[Problem requirements]:
Reproduce the lines of the material below exactly, starting with the line that contains "The width and" and going on through the end of the material. Omit the pictures.

(Pointing records for text and elements)
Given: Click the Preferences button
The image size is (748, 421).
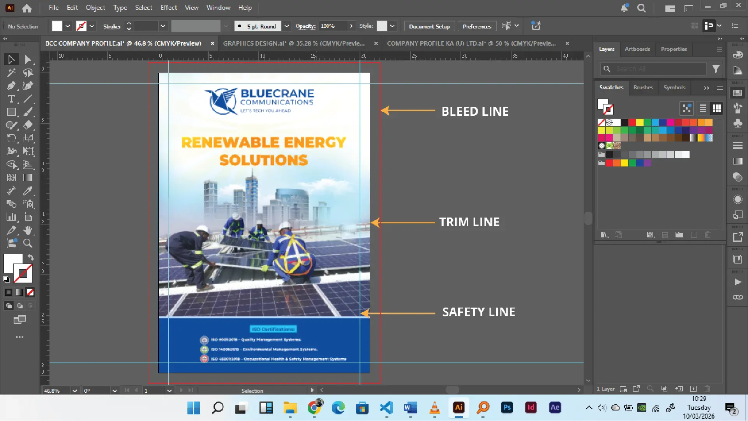Looking at the screenshot, I should click(x=477, y=26).
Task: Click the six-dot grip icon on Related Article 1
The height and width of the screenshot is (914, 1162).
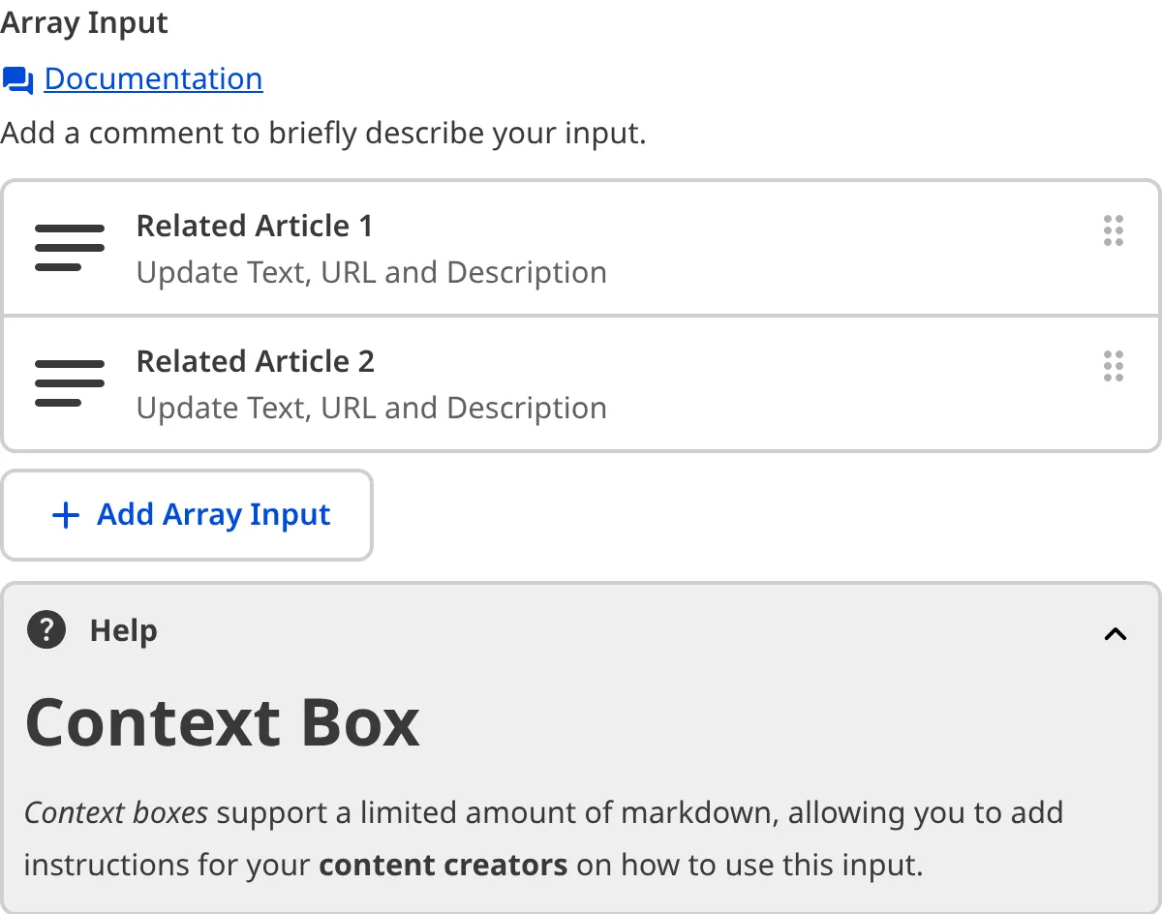Action: 1114,231
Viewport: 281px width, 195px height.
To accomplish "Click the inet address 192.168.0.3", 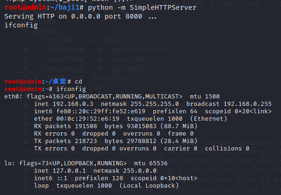I will [73, 104].
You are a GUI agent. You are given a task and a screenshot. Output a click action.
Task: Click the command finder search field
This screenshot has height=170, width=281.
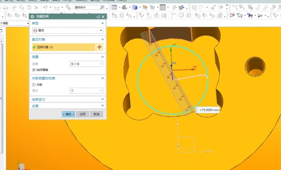[89, 7]
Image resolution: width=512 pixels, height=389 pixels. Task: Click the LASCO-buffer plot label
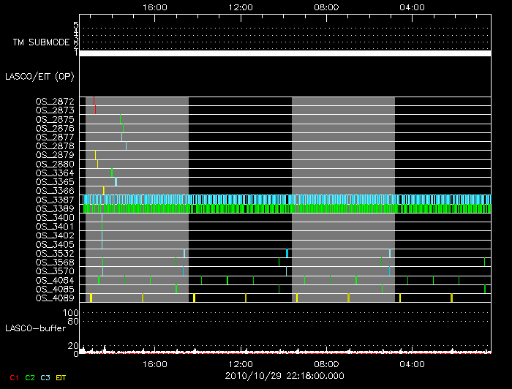click(31, 328)
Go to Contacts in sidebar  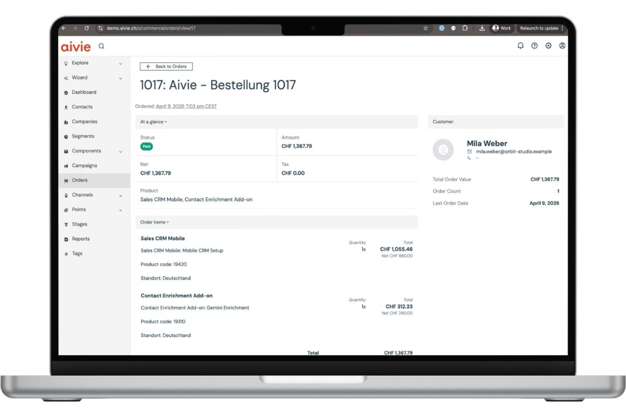(82, 107)
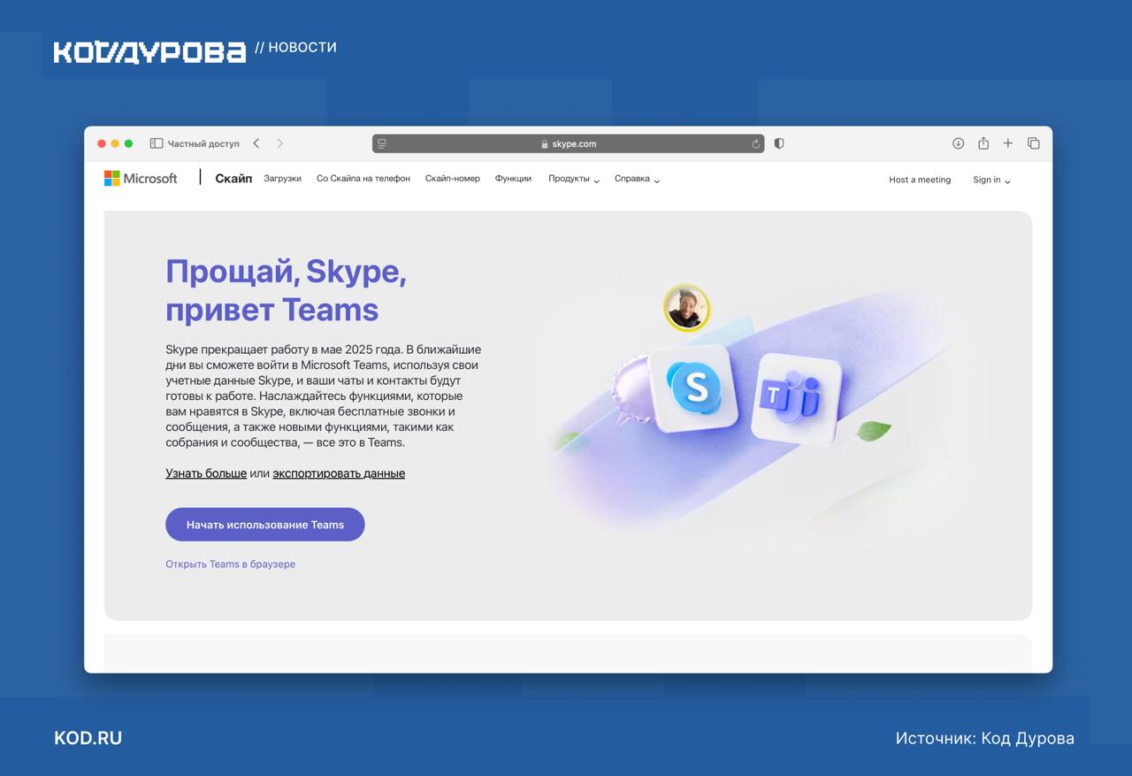Open the Загрузки menu item
Viewport: 1132px width, 776px height.
[283, 179]
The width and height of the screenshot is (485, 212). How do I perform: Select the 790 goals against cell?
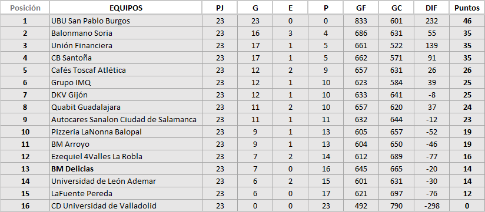[x=396, y=206]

[Response to the task]:
The width and height of the screenshot is (485, 212). How do I perform: Select the 790 goals against cell?
[x=396, y=206]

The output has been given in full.